В ту пору большие надежды возлагались на другую машину – на истребитель Хе-100, более аэродинамичный и более скоростной, чем Ме-109. Стремясь выжать из аэродинамических возможностей максимум, Хейнкель отказался от обычных радиаторов, которыми оснащаются самолеты с двигателями жидкостного охлаждения.

Победа Мессершмитта в техническом отношении поучительна. Высокие летные качества истребителя Хейнкеля были завоеваны дорогой ценой, ценой сложности в эксплуатации. Вместо радиаторов охлаждающая жидкость приходила через пароохладительные устройства, спрятанное в двойной обшивке крыльев. Как показал боевой опыт, даже пулевые пробоины выводили эту сложную систему из строя. [67]

Пройдет несколько лет, и Хе-100 продемонстрирует на советско-германском фронте полное банкротство этой хитроумной конструкции.

«Таким образом, – пишет известный советский конструктор А. С. Яковлев, – хорошо задуманный самолет с очень высокими летными качествами, имевший как будто серьезные преимущества перед другими истребителями, во время войны оказался совершенно непригодным. А его куда менее быстроходный конкурент Me-109 прочно держался на вооружении немецкого воздушного флота с первого до последнего дня войны».
-=-=-
▶ [ЗАДАНИЕ]: Продолжите текст об истребителях Хе-100 и Ме-109, начав сразу после его последнего предложения.

▶ [ИСХОДНЫЕ ДАННЫЕ]:
-=-=-
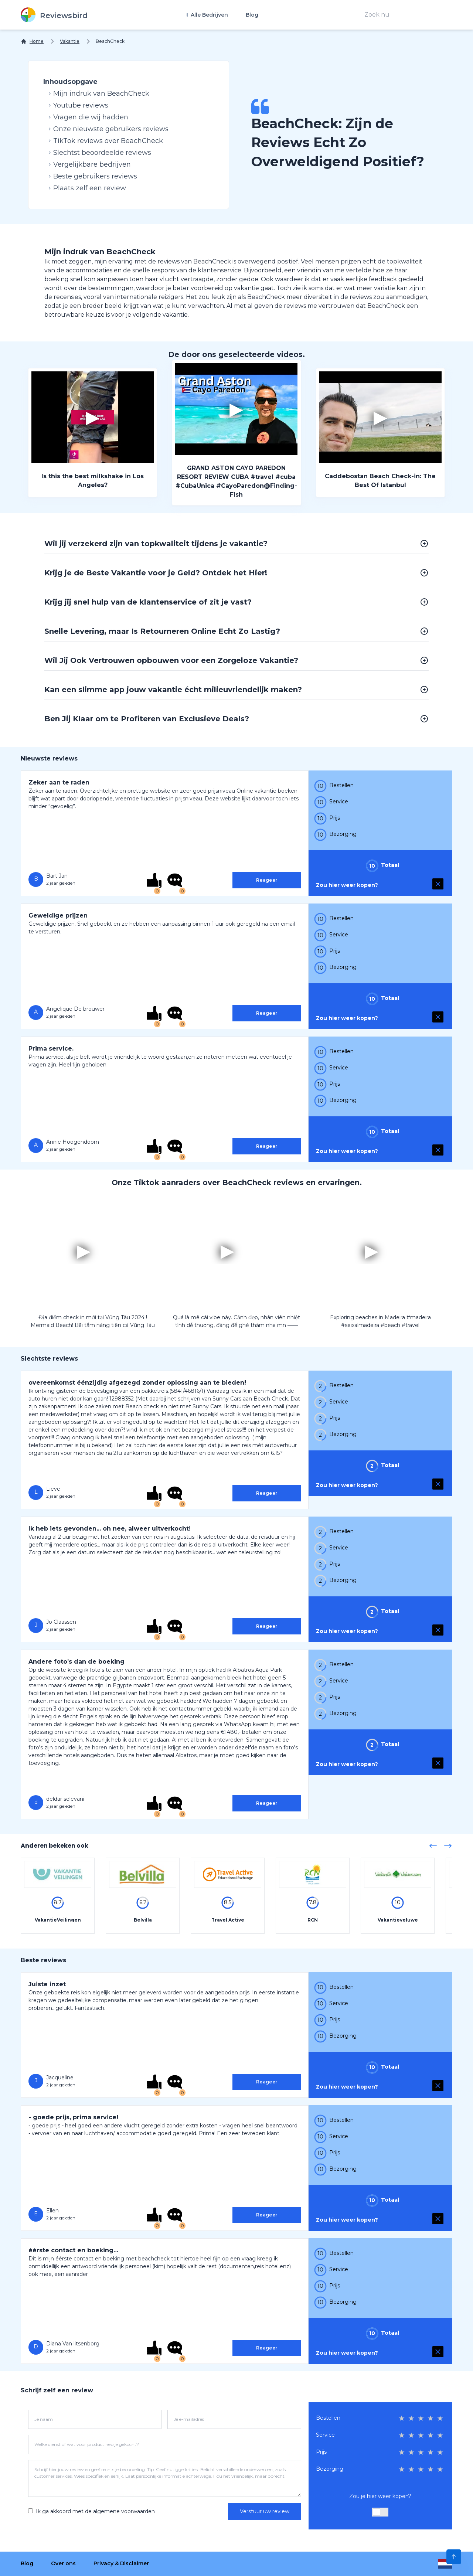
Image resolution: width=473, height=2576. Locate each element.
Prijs (321, 2452)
-=-=-
▶ [ПИСЬМЕННЫЙ ОТВЕТ]:
Противники «хейнкелей» и «мессершмиттов» в испанском небе – истребители Поликарпова И-15 и И-16, первые советские истребители, попавшие в серьезные боевые условия. Оба самолета – зрелые машины, принадлежали к «первому поколению» скоростных боевых машин. Биплан И-15 – типичный «маневренный истребитель». Моноплан И-16 – истребитель «скоростной».

С немецкими самолетами новейших марок, молодыми, сыроватыми, но весьма перспективными, поликарповские истребители первое время дрались неплохо, чему в значительной степени способствовало высокое мастерство летчиков-добровольцев. Но время работало не в пользу наших машин. Они морально старели, немецкие же, напротив, модифицировались, набирали силу. В конце 1937 года в бой были брошены «мессершмитты» последних [68] модификаций, значительно лучшие, нежели «мессершмитты» первых месяцев войны в Испании.

Ну а Лавочкин? Как сложилась его судьба?

Конструкторскую деятельность, начавшуюся в «фирме» Курчевского, пришлось временно прекратить. По приглашению Туполева, тогда главного инженера ГУАП – Главного управления авиационной промышленности Наркомата оборонной промышленности СССР, Лавочкин в 1938 году перешел туда на работу, не подозревая, что делает шаг навстречу самолету, вошедшему в историю советской авиационной техники под именем ЛаГГ…

О том, как это произошло, я узнал от Андрея Николаевича Туполева. Вот запись его рассказа:

«Приехал я посмотреть машины Курчевского. У Курчевского дело было поставлено здорово… Интересный человек был, энергичнейший. Большая база у него была… Так вот, когда я приехал к Курчевскому, – смотрю какая-то машинка у него стоит. Подхожу поближе, а около нее какой-то знакомый человек. Посмотрел я на этого парня и говорю:

– А ведь я тебя откуда-то знаю. Как фамилия твоя?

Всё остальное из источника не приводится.